The following is a poem written by my daughter, Richara.
You are a running fool
Sometimes you’re cool
At other times you’re a challenging duel
Sometimes I don’t understand you
Can you give me a clue?
Through all your competition
What was your mission?
Maybe it’s all your past bad decisions
Or perhaps on your heart, life made an incision
Where inside lays your pain, which evolves into anger
Nevertheless, I forgive you and thank you for all that you do
For supporting, helping, even the yelling
You are a running fool, but that makes you cool.
Her poem intrigued me to do some serious soul searching. And the long runs that followed were profound revelations. I have won many races, but the most important race of my life was a race I ran when I was ten years old. My sister and I were outside competing against each other in some foot races, when a man, who we did not know, approached us with a rewarding challenge – he would give me fifty cents if I could beat him in a race around the block. I was the fastest kid in my neighborhood, so I certainly accepted. My sister started the race with a mark, set, go and the man took off so fast that I just knew I would eventually pass him. He was running as if this was a sprint. I knew just how fast I could run around my block and I was confident in my pace, but when I got around the corner he was out of sight and I never caught him. Neither my sister nor the stranger was in sight after I crossed the finish line.
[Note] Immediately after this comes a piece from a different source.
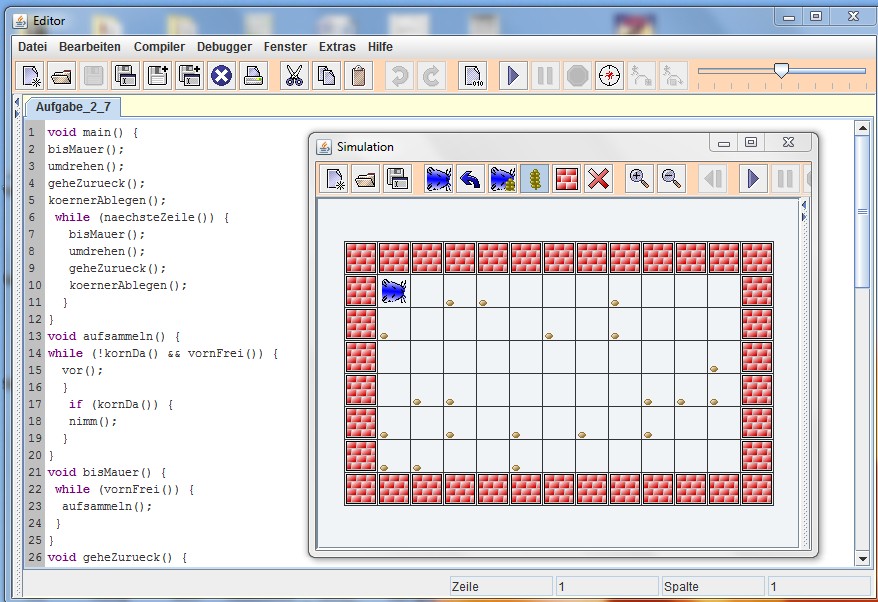Open the Compiler menu

click(x=159, y=47)
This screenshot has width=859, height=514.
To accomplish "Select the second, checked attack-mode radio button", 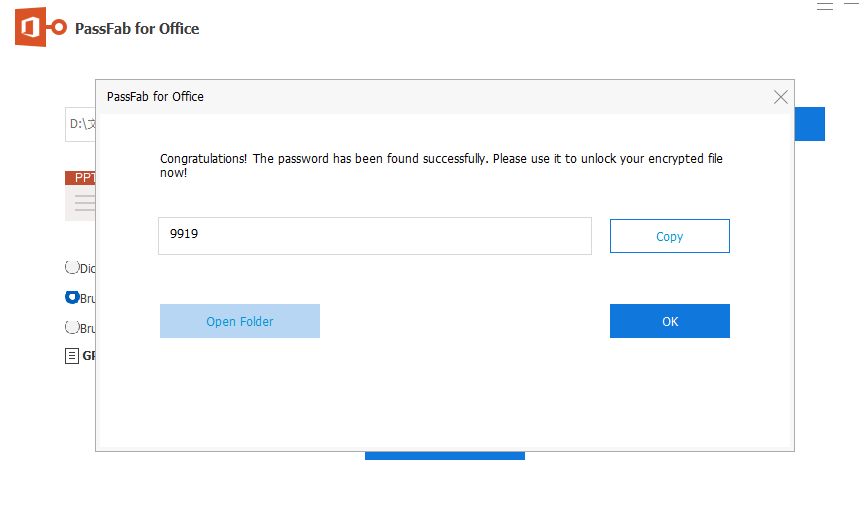I will (71, 297).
Later that night I learned the race was a scheme to rape my sister.
I ran many miles contemplating about how our lives would have been different if I had won that race. My dad might not have died from having a bad liver. He blamed himself for not living in a better neighborhood and became an alcoholic. Perhaps my sister may possibly had fewer seizures if she was not victimized, which would have also extended her life. Perhaps I would had cared more about myself and others. I will never know but the mileage exhibits alternatives. So, I run and recite the words of Rudyard Kipling, If I can fill the unforgiving minute with sixty seconds worth of distance run – my life would be manageable!